Polly is the heroine of the book, the old-fashioned girl of its title. We meet her in her early teens, when she arrives from the countryside to pay a visit to her friend Fanny. Fanny is a couple of years older and has acquired city ways, liking to dress fashionably and giggle about boys with her friends. Inevitably there are some culture clashes between the two, although Polly is gentle and hates conflict of any kind. She struggles with her conscience as well as feeling deeply hurt by Fanny's friends looking down on her, and Fanny's brother Tom who teases her mercilessly.
However, Polly stays a couple of months and gradually eases her way into the hearts and lives of the entire household. When she has to return to her own home and siblings, her new friends are devastated, and give her a standing invitation to stay with them every year.
The book then fast-forwards to Polly as a young women, about to start work in the city as a music teacher. Her old friends want to help her, and Tom is particularly attentive, as is the likeable Mr Sydney who was polite to her even as a little girl. However she finds that some of Fanny's friends look down their noses at a 'working' woman, despising her respectability and genteel poverty.
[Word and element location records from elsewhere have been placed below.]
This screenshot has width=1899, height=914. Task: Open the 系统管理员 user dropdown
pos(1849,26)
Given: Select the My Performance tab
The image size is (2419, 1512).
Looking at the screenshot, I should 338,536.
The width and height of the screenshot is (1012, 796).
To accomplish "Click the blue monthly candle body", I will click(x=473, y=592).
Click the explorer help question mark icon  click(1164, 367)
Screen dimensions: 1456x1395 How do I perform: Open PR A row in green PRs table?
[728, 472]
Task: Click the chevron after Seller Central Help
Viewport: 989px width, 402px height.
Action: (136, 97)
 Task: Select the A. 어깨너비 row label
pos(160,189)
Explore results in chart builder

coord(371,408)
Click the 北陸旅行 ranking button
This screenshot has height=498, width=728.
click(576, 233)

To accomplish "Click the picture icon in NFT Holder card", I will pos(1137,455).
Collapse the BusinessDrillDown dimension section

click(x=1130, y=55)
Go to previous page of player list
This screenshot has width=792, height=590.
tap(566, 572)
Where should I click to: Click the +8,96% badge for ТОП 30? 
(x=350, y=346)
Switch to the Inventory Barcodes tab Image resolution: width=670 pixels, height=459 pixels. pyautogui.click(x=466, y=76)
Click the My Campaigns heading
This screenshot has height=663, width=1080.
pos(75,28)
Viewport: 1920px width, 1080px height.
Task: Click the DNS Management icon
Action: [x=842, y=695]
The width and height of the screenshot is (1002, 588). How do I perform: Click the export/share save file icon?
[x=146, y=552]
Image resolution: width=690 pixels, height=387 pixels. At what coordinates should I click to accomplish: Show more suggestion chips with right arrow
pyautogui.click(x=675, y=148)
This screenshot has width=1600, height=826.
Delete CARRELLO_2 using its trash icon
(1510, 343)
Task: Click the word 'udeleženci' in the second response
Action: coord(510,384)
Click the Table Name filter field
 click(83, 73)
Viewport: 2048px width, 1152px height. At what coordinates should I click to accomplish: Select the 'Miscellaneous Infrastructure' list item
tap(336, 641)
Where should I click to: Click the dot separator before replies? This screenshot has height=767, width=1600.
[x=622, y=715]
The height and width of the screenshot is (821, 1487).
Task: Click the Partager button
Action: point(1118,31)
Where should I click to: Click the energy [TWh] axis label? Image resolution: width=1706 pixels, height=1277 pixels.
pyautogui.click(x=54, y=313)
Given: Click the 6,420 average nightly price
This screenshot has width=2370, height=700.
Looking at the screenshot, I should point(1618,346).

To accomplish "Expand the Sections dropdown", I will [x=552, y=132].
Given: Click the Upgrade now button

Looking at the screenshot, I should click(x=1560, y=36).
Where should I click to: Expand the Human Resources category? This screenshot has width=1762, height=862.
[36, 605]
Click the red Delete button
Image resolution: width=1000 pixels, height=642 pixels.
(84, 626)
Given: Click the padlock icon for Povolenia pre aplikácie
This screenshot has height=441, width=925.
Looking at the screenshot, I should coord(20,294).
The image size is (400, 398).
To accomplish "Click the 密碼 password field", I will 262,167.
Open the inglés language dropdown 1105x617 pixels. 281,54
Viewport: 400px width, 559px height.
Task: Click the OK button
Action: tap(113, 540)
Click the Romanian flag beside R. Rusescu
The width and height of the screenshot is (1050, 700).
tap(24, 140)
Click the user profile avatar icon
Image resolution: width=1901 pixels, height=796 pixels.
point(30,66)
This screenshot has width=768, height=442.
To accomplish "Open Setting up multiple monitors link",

So Polly makes some new friends - artists and writers, mainly - and also gains insight into some of the problems besetting those whose poverty is a great deal more severe than her own.
It's interesting as a story about democratic America which apparently had just as much snobbery as the UK did at the time despite the theories of equality and the so-called Protestant work ethic. It's also a coming-of-age story - Polly struggles with temptations as much as anyone - and as well, perhaps inevitably, it's a low-key love story. Naturally it seems quite dated in some respects, a hundred and forty years after it was written; yet human nature does not change, and I could relate to Polly on many levels.
Originally intended for teenagers, I expect this would now more likely be read by girls of about nine to twelve, and also by adults like myself who revel in re-reading our childhood and teenage favourites. I'm happy to have a fairly good quality hardback edition, but 'An Old-Fashioned Girl' is now available for the Kindle in both the USA and UK, or can be downloaded in various formats from Project Gutenberg.